BEGIN PASSAGE FOR REVIEW

Using this MD set-up, we first studied the mobility of the 351 C_α-atoms of KIF1A's motor domain by calculating the positional fluctuations of these atoms. Essentially, all of these fluctuations are found to remain unchanged or become reduced when the motor domain binds to tubulin, with one remarkable exception: the neck linker, which exhibits an essentially constant mobility both in solution and in the Empty and ATP states of the kinesin-3–tubulin complex but a strongly enhanced mobility in the ADP/kinesin-3/tubulin state. This enhanced mobility of the neck linker implies an undocking of this linker from the core of the motor domain, in agreement with experimental data from EPR spectroscopy, FRET, and Cryo-EM.^6–8 Furthermore, a detailed analysis of our simulation data also shows that the enhanced mobility of the neck linker arises from rotational movements of the α4-helix (or switch-II-helix), which belongs to the microtubule binding site, and the α6-helix, which is directly connected to the neck linker. These helix rotations are caused by L11–L9 loop interactions, which are modified because the L9-loop (or switch-I-loop) moves away from the nucleotide during phosphate release. In this way, our simulations provide direct evidence for an allosteric coupling mechanism that leads from phosphate release to neck linker undocking via a sequence of conformational changes involving several subdomains, namely the L9 loop, the L11 loop, the α4-helix, and the α6-helix.

END PASSAGE FOR REVIEW

**YOUR TASK**: In the passage on the KIF1A motor domain, which part shows strongly enhanced mobility in the ADP/kinesin-3/tubulin state?

BEGIN EXTRACTED ENTRIES

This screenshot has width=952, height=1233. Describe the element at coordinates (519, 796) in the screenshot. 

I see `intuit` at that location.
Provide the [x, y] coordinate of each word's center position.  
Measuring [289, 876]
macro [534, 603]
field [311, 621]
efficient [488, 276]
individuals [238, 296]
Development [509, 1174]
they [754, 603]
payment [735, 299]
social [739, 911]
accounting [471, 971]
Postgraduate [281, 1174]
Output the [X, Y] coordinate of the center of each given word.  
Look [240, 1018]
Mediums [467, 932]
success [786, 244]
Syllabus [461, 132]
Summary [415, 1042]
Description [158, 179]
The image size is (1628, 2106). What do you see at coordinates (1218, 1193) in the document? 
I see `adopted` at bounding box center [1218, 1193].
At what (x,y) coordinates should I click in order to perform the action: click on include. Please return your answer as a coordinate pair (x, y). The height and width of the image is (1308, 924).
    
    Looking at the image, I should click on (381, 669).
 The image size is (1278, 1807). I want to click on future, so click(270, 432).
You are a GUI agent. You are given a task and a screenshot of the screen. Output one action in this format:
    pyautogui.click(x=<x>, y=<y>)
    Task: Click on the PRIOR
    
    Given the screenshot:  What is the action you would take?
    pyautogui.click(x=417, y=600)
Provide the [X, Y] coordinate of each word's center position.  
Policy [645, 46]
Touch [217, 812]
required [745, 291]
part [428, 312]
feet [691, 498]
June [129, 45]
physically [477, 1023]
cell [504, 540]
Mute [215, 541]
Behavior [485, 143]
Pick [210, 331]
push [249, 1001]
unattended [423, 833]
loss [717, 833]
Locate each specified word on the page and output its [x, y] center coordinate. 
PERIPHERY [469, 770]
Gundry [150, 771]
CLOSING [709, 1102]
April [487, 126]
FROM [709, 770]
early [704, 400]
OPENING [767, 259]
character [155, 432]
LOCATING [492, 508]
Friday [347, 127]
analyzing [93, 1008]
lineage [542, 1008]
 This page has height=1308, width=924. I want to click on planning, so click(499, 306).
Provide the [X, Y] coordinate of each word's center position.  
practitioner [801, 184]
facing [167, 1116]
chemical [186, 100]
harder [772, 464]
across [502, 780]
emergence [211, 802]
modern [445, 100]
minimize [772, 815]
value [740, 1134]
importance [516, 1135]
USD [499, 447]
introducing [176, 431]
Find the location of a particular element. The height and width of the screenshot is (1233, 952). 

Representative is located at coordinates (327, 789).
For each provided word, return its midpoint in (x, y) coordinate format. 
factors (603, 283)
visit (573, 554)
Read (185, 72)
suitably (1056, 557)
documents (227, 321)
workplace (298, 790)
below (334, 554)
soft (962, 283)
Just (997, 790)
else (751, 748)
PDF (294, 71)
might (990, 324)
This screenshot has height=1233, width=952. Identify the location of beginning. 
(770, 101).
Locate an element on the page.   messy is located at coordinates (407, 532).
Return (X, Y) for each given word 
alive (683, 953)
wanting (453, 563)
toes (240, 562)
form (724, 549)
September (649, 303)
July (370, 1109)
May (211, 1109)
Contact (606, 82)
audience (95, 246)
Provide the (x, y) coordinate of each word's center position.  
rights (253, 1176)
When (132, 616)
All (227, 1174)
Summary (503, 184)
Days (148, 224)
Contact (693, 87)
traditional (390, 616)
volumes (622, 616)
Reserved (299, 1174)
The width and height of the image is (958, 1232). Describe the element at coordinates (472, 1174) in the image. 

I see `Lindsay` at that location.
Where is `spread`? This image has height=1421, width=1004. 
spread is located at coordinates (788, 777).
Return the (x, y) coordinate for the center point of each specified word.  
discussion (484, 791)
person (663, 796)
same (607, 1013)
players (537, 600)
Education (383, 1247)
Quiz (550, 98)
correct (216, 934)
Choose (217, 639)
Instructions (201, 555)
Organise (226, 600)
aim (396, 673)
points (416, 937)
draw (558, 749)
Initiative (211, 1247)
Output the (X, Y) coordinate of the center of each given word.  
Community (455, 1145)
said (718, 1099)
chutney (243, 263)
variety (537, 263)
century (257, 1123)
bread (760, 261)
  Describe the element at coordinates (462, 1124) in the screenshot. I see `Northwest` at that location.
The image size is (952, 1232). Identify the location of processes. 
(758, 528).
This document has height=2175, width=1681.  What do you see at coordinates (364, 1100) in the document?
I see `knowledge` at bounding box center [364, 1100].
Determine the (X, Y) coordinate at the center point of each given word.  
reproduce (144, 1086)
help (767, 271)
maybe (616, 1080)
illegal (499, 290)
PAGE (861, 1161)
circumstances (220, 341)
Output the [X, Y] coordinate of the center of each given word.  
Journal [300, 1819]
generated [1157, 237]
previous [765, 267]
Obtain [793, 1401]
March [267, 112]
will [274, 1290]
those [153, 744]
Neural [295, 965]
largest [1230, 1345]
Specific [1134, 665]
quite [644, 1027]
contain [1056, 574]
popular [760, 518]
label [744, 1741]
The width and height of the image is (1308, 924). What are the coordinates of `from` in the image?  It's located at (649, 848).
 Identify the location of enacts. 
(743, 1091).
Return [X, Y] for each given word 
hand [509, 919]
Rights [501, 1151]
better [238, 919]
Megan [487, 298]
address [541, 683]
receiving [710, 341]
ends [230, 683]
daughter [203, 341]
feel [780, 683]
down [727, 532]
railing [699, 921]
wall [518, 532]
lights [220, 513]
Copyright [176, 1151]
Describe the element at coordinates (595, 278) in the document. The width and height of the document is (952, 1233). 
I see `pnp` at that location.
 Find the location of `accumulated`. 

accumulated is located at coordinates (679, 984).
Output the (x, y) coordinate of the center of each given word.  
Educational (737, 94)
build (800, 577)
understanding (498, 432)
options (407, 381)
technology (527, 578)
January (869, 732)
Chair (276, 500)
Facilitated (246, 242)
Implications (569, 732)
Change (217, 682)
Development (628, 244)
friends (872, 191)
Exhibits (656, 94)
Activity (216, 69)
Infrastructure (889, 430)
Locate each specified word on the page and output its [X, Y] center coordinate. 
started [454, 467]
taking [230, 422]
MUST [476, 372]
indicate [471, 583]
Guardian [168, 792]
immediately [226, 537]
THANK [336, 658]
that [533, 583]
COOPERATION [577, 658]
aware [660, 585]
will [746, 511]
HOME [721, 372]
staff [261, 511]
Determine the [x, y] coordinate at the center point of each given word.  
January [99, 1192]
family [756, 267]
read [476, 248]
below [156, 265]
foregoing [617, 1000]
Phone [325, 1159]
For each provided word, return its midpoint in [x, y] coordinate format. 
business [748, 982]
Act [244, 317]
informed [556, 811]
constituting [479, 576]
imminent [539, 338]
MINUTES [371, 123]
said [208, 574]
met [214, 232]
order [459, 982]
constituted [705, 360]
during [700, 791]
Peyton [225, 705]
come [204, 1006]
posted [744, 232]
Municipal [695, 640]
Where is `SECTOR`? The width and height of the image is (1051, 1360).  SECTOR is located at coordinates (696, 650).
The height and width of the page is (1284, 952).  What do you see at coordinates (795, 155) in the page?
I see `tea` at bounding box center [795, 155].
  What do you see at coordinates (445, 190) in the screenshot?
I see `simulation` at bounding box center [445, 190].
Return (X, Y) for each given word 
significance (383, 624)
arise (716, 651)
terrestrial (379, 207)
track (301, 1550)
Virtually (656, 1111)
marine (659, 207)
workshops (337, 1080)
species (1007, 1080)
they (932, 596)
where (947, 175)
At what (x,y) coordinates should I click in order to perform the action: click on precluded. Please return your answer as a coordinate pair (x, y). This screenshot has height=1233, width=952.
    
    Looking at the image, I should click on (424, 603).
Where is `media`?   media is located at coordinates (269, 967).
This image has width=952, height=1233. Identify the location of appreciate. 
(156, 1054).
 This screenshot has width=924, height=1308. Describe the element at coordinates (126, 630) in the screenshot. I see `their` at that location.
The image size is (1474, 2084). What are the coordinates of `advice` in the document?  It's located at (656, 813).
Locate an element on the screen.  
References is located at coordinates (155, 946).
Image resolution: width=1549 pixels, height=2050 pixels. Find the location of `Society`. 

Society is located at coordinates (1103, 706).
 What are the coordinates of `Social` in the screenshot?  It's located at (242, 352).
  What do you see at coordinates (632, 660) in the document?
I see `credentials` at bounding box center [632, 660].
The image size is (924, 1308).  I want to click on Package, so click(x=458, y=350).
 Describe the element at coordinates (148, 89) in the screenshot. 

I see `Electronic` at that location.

END EXTRACTED ENTRIES

**SOLUTION TO THE EXERCISE**: The neck linker.